Mit einem integrierten energetischen Quartierskonzept bietet sich die Möglichkeit, das Gebiet sowohl durch Maßnahmen zur Erhöhung der Energieeffizienz und Versorgungssicherheit als auch durch die Senkung des Energieverbrauchs und die Förderung von erneuerbaren Energien und energieeffizienten Technologien aufzuwerten.
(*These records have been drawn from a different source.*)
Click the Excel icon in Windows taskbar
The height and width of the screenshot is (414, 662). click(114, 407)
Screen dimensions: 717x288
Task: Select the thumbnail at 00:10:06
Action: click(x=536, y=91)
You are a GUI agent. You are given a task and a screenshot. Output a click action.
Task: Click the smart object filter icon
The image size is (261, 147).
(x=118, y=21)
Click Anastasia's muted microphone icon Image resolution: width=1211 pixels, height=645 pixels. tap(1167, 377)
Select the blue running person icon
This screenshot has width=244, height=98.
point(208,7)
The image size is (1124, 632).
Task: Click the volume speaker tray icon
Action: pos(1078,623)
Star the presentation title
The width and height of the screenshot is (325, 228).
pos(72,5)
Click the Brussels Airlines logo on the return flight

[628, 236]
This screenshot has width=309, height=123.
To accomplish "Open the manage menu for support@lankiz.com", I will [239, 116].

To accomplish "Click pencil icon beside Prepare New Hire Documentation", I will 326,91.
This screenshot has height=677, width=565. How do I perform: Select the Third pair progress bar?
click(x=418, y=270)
Auf Basis von Quartiersanalyse, Energie- und CO2-Bilanz sowie Potenzialanalyse werden entsprechende realistische kurz-, mittel- und langfristige Ziele entwickelt und mit den beteiligten Akteuren abgestimmt.
Die Ziele sollen quantifizierbar und über Indikatoren überprüfbar sein. Die Ziele sollen darüber hinaus mit den Klimaschutzzielen der Bundesregierung (Energiekonzept der Bundesregierung vom 28.0​9.2010 für 2020 bzw. 2050) und denen der Stadt verglichen und abgestimmt werden.
So hat sich die Stadt Mülheim an der Ruhr das Ziel gesetzt, bis 2030 verglichen mit dem Basisjahr 1990 50% CO2 einzusparen (Strom/Wärme/Verkehr). Daran soll sich das Quartierskonzept ausrichten.


 

Durchgeführte Analysen und Befragungen 

Neben dem Schwerpunkt der CO2-Einsparung richtet sich das Augenmerk dabei konsequent auf die Einbeziehung der im Untersuchungsgebiet lebenden Menschen. Ergänzt wird das Projekt durch den städtebaulichen Aspekt. Dazu gehören die Analyse der städtebaulichen, baukulturellen, wohnungswirtschaftlichen und denkmalpflegerischen Aspekte und die Herausforderungen des demografischen Wandels.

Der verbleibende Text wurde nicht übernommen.